WASHINGTON — Acting on the principle “Why put it off until tomorrow when you can do the wrong thing today?” the House of Representatives last week voted to repeal a tax that is not scheduled to take effect until 2022.
The vote against the “Cadillac tax” was 419-6, a reminder that “bipartisanship” often is the political class coming together to sacrifice the national interest to its own.
Repeal of the promised tax of 40% on a portion of the most lavish employer-provided health care plans would enlarge projected budget deficits by almost $200 billion in a decade. This, however, is minuscule considering the projected — and planned — deficits of $11.4 trillion in a decade. From the political class’s point of view, the beauty of enormous deficits is that they make increments of mere hundreds of billions seem not worth bickering about.
Employer-provided health insurance is not taxed as what it obviously is: compensation. With this enormous subsidy to fortunate employees, the government forgoes about $300 billion in annual revenues. But lost revenue is not the primary problem. This is:
The tax was proposed not just to help fund Obamacare but also as an incentive for restraining the rapid growth of health care costs. Because the tax break — treating important compensation as untaxable — is unlimited, Alan D. Viard of the American Enterprise Institute says, it encourages employers to provide high-cost plans “that cover routine care and feature low deductibles and copayments. Those plans increase the demand for medical services and drive up costs for other patients.”
James Capretta, also of AEI, recalls that candidate Barack Obama campaigned in 2008 against “taxing health benefits” but as president became convinced that it was too costly to leave the perverse incentive in place. Capretta says Republicans are mistaken if they “think that reforming the tax treatment of employer-based health insurance is not central to building a market-driven health system.” He says “it is impossible to rid the system of inefficiency and waste when so much private insurance is financed by open-ended federal tax subsidies.”
So here we slouch: Republicans, having vowed to “repeal and replace” Obamacare, didn’t when they controlled Congress and the presidency, and now will settle for —wait for it — a tax cut (repealing a scheduled tax).
Democrats, having denounced Republican tax cutting as “regressive” and deficit-swelling, have voted for a tax cut that would partially repeal Obamacare, swell the deficit and disproportionately benefit households in the top fifth of income distribution.
The Cadillac tax was supposed to begin in 2018 but has been delayed twice. Because we have defined adulthood down, the House is perhaps to be praised for taking responsibility for its irresponsibility: It might have just voted for another delay, punting the tax toward tomorrow on the “‘Annie’ Principle” that tomorrow is always a day away. But rather than continue the never-plausible pretense that the tax will someday be enforced, the House has voted to euthanize it. A Senate bill to do likewise has 21 Democratic and 21 Republican co-sponsors, but repeal might be prevented by the Senate’s aversion to legislating. But repeal this year does not matter: The tax will never be collected.
The tax is integral to the structure and financing of the Affordable Care Act, aka Obamacare. That fact and the fact that it is a tax probably were, for Republicans, sufficient reasons to justify repeal.
The distilled essence of today’s Republicanism is denial of the axiom that there are just two ways to finance government — contemporary taxes or future taxes.
Democratic opposition to the Cadillac tax — the ACA was enacted in 2010 without a single Republican vote for it and with only 34 Democratic votes against it — reflects two things: Democrats like government to subsidize stuff because subsidies distort markets, which, being heartless, deserve to be distorted.

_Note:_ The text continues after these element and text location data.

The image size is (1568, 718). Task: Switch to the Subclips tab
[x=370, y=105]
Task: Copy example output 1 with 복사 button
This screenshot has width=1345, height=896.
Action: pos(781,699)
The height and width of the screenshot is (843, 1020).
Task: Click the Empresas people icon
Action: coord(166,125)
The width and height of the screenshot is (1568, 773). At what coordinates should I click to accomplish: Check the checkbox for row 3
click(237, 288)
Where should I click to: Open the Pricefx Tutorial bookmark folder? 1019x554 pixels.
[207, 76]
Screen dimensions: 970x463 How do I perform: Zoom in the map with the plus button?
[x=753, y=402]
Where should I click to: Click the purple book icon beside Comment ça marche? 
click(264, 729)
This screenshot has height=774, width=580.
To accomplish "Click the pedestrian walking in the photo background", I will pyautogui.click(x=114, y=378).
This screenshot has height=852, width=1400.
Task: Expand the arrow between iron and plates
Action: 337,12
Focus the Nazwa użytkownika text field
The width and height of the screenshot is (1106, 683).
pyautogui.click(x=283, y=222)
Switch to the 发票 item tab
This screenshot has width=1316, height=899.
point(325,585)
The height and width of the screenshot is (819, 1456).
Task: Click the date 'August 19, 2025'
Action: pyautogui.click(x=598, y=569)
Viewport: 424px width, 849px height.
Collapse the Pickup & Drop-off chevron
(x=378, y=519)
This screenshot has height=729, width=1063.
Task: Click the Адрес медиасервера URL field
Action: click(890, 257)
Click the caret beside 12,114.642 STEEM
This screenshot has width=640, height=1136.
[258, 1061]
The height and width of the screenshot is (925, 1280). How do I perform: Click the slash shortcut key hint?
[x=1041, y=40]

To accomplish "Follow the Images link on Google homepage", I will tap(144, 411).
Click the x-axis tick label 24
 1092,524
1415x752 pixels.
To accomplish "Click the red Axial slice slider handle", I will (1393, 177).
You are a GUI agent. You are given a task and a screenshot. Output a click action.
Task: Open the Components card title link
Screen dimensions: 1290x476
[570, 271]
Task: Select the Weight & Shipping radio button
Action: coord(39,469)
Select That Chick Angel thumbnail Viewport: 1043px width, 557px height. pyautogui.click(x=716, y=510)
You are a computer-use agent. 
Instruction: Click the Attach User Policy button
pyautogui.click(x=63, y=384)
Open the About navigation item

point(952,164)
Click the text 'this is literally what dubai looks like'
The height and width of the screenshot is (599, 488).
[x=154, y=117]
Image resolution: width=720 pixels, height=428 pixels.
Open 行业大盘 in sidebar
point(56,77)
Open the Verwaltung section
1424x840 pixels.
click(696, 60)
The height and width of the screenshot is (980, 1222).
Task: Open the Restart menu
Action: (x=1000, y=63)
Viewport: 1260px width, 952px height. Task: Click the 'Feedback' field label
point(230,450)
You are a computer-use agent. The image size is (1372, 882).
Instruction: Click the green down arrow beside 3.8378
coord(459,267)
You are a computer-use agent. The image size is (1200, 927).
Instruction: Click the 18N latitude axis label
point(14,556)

And nowadays one of organized labor’s principal functions is to negotiate health care as untaxed compensation, a government benefit unavailable to Americans who have to fend for themselves in purchasing health insurance.
The margin of 413 for repeal of the tax was convenient. The House has a rule that a tax cut cannot be passed without commensurate expenditure cuts. There is, however, a second rule: The first rule is nullified if a two-thirds majority considers obnoxious the first rule’s requirement of offsetting cuts.
This second rule is necessitated by a third rule: Legislators must never be forced to make choices involving unpopular trade-offs. About all this, there is bipartisan agreement.